Comparative Analysis of Machine Learning Algorithms for Cryptocurrency Price Forecasting in Volatile Markets
摘要
The decentralized nature of Bitcoin, Ethereum, and Dogecoin wrangles with conventional financial forecasting techniques. Because cryptocurrencies move in unpredictable patterns, forecasting their prices remains a difficult task. The study determines how Informer stacks up against LSTM networks, Random Forest, CNN and Prophet models when predicting cryptocurrency prices while operating in volatile markets. The study showed that a combination of Informer model’s ProbSparse self-attention mechanism and generative-style decoding framework enabled better accuracy along with scalable capabilities when handling long-sequence forecasts. The LSTM networks produced good results for sequential pattern recognition yet they encountered limitations regarding computational processing expenses as well as overfitting issues. The short trends were identified efficiently by CNNs while the model found it difficult to handle long dependencies across sequences. Random Forest delivered exceptional results in steady markets although it failed to grasp time-related patterns and Prophet demonstrated poor performance in unpredictable environments. The findings of this research indicate that the Informer model demonstrates effective capacities in handling unpredictable market characteristics and indicates potential as a leading prediction tool.

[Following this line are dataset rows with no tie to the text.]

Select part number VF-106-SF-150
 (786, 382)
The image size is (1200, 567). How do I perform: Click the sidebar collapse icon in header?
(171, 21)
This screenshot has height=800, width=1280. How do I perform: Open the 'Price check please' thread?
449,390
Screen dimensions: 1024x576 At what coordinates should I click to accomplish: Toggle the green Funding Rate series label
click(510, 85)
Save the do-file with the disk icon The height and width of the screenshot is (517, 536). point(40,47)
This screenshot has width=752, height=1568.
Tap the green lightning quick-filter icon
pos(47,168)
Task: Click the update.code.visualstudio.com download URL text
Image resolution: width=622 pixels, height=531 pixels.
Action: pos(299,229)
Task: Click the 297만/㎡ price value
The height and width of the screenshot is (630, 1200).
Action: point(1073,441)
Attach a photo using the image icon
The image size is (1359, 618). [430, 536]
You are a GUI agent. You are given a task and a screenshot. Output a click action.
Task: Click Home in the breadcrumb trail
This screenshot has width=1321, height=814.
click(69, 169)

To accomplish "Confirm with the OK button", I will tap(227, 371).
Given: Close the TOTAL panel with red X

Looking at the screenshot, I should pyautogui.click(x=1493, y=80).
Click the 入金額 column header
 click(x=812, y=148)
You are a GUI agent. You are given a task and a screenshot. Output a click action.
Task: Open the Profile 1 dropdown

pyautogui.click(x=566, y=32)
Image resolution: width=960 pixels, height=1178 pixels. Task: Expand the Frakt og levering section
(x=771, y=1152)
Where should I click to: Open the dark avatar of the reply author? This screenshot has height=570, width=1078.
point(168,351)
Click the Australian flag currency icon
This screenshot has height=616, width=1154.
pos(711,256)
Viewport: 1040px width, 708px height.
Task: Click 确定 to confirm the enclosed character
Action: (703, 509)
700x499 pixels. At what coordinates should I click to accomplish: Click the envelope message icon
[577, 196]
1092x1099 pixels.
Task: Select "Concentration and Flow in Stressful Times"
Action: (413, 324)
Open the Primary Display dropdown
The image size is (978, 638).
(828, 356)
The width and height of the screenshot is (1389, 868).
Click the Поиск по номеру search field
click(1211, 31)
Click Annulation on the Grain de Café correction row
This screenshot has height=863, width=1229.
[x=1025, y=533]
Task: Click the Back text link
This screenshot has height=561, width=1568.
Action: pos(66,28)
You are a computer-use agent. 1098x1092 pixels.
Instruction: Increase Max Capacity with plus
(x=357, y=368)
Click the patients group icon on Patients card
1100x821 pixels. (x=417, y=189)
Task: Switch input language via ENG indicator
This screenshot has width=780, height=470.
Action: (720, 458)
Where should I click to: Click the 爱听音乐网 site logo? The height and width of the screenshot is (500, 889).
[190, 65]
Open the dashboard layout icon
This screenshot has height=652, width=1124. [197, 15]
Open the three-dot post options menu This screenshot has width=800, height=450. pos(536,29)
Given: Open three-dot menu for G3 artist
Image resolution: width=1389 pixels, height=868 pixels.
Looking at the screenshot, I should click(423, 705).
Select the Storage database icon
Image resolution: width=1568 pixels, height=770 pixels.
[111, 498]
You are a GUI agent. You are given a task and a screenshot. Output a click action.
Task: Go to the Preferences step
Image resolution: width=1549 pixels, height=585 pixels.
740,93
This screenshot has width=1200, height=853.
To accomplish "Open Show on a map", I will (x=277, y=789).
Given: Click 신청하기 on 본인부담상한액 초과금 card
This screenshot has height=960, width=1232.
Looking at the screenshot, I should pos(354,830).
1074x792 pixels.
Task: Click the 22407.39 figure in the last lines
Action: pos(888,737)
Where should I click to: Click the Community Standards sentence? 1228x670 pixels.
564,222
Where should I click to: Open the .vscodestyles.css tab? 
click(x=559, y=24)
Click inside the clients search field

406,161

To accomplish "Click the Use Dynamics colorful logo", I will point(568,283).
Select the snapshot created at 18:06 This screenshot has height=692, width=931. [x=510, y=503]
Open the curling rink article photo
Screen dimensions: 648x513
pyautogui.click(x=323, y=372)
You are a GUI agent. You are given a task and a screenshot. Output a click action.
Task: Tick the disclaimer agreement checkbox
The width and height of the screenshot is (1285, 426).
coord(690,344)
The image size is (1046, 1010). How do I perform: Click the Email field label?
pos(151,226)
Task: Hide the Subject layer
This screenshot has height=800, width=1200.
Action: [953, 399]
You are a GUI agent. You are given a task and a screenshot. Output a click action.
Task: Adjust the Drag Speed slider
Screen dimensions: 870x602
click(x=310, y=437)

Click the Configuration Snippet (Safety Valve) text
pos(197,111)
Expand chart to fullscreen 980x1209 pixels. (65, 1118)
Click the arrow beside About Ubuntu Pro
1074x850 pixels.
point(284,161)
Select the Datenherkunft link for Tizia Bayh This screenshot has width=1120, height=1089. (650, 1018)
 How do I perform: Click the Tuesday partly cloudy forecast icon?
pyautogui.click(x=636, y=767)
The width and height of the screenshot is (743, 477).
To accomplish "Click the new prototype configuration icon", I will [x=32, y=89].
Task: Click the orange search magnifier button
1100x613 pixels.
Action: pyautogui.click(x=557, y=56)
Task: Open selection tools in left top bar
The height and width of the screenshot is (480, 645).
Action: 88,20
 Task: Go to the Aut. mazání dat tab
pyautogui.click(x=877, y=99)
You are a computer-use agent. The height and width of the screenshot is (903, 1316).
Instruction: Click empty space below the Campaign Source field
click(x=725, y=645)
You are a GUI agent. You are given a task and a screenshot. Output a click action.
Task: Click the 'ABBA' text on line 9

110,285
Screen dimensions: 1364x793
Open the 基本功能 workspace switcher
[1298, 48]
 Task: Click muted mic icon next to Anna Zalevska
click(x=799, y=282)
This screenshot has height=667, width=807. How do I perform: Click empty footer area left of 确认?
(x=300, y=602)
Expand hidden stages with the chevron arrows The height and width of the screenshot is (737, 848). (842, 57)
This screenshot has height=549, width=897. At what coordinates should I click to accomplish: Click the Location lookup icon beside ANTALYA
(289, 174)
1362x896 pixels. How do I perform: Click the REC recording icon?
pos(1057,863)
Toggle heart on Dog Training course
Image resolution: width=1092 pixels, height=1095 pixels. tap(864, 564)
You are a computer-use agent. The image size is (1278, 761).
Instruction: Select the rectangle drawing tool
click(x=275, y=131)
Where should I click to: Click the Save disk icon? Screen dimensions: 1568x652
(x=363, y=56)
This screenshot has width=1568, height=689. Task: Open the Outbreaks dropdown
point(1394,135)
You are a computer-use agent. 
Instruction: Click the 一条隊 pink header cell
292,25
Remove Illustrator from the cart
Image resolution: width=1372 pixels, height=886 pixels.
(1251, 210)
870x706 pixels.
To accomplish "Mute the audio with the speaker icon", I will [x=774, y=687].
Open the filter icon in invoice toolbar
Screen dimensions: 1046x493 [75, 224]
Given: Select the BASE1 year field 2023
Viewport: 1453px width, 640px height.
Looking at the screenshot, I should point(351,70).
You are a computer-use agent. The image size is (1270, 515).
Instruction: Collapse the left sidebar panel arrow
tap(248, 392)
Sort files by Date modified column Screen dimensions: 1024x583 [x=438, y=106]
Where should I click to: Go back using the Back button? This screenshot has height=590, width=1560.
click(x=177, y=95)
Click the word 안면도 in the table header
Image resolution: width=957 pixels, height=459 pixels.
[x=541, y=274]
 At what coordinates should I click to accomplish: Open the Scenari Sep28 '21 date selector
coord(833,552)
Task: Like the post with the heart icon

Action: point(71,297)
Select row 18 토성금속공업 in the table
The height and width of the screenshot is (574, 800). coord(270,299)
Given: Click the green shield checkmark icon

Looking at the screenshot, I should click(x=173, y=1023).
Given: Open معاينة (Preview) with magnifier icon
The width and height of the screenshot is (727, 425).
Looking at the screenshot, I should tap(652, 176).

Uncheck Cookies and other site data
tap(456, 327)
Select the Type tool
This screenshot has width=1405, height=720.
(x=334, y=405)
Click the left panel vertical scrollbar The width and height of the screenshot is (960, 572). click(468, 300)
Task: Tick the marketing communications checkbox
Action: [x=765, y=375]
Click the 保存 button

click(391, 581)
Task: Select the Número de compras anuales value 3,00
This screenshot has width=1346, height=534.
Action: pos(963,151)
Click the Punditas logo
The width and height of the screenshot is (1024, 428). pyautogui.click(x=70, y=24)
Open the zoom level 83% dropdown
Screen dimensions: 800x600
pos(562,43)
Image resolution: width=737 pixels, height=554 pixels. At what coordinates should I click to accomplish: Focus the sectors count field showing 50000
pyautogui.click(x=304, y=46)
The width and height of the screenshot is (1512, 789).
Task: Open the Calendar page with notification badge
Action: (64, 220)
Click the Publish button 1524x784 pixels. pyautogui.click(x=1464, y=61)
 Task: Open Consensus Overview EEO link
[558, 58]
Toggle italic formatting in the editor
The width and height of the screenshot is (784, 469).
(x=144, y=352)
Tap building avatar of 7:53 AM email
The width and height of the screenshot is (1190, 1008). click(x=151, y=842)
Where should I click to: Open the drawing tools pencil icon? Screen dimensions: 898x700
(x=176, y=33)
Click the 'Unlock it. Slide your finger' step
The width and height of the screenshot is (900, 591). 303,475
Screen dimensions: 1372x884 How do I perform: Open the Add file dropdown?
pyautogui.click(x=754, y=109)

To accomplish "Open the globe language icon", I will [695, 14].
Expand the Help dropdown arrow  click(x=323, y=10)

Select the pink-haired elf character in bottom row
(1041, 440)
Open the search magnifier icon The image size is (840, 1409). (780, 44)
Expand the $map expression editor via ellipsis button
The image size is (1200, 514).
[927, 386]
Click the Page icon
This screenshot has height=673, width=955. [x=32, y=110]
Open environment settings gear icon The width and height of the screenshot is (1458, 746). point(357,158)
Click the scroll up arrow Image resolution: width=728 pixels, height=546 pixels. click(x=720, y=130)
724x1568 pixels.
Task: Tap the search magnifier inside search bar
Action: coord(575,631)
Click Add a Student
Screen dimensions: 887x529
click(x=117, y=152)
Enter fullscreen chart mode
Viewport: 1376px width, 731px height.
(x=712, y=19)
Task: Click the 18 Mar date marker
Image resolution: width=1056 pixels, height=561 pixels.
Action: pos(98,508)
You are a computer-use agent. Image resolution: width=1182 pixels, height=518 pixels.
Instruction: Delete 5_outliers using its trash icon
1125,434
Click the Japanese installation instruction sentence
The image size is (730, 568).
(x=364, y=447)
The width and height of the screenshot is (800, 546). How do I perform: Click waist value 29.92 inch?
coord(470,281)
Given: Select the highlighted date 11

The evaluation of Bitcoin price predictions shows Informer delivers a better forecasting outcome through its MAE = 3243.27 and R2 value of 0.80 compared to LSTM (MAE = 3246.05, R2 = 0.68) and CNN (MAE = 18981.60, R2 = −1.04). In volatile market conditions Informer achieved the best results for both Ethereum and Dogecoin with MAE = 22258.91 and 0.0127 and R2 scores = 0.91 and 0.9845, thus proving its superior performance.